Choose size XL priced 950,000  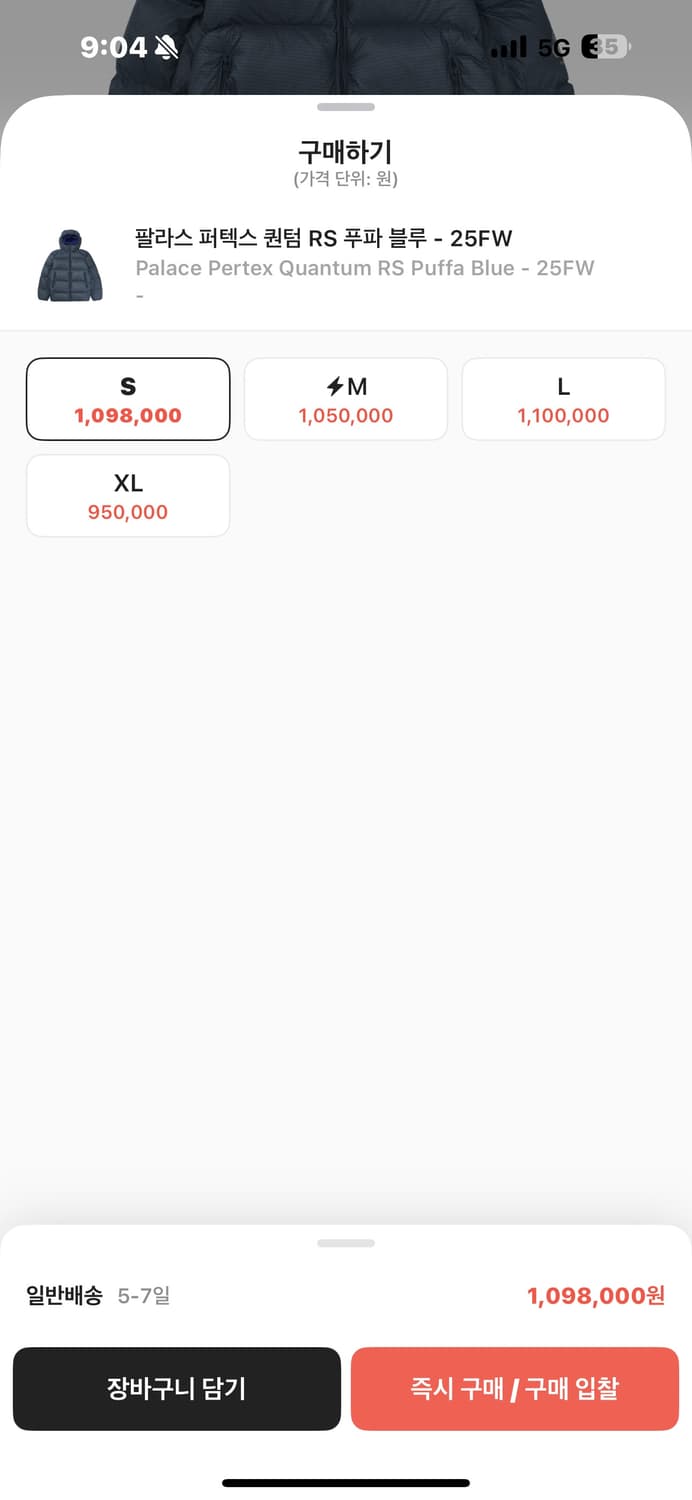128,496
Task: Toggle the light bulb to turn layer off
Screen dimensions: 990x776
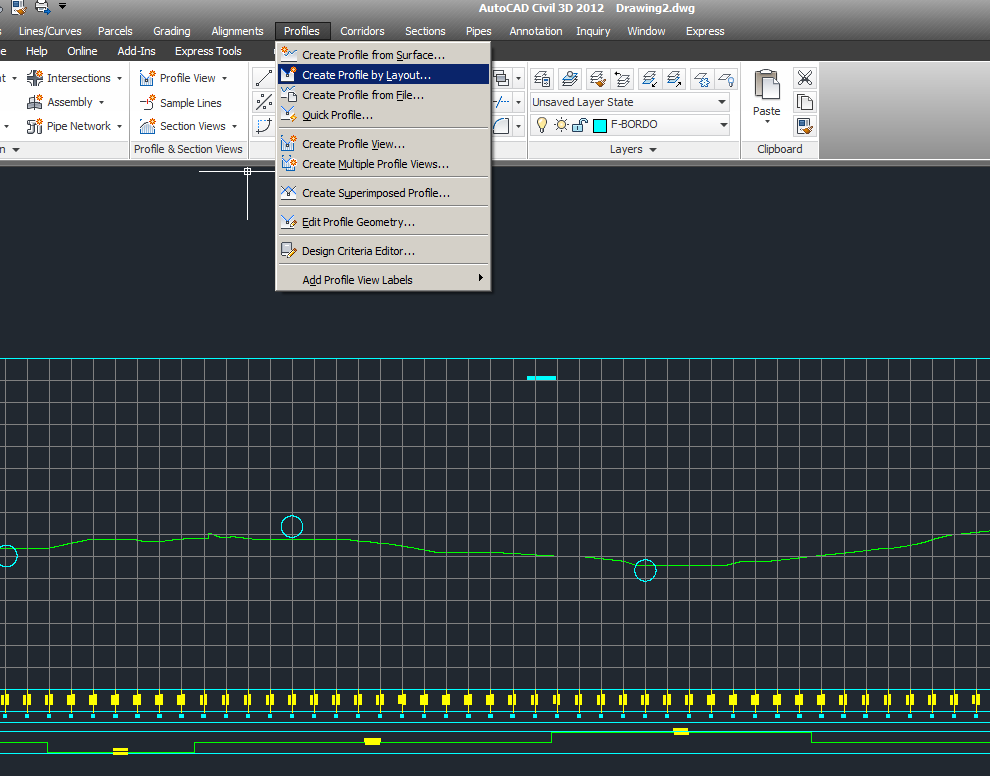Action: click(541, 125)
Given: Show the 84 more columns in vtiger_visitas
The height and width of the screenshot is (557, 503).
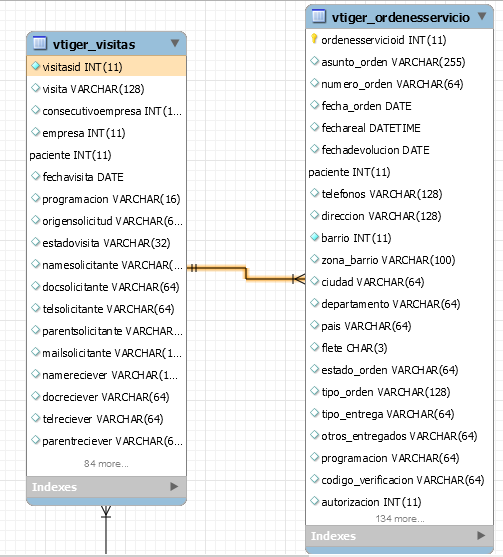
+++
EXERCISE → Lay out the lines from the one containing "Task: Toggle the light bulb to turn layer off" through the end of the records as a Markdown table with the columns Row and Line, numbering each row and leaving out blank lines and pictures.

EXERCISE RESULT →
| Row | Line |
|---|---|
| 1 | Task: Toggle the light bulb to turn layer off |
| 2 | Screen dimensions: 990x776 |
| 3 | Action: click(541, 125) |
| 4 | Given: Show the 84 more columns in vtiger_visitas |
| 5 | The height and width of the screenshot is (557, 503). |